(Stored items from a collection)
■ ■ ■ ■ ■

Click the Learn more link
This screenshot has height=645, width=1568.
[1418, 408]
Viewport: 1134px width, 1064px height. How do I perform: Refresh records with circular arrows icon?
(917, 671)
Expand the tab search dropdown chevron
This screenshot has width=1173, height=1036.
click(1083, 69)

■ ■ ■ ■ ■

- AIM OF THE TASK
Word for word, repeat the line holding "This screenshot has height=645, width=1568." and all lines after it through the end of the entries above.

- ANSWER
This screenshot has height=645, width=1568.
[1418, 408]
Viewport: 1134px width, 1064px height. How do I perform: Refresh records with circular arrows icon?
(917, 671)
Expand the tab search dropdown chevron
This screenshot has width=1173, height=1036.
click(1083, 69)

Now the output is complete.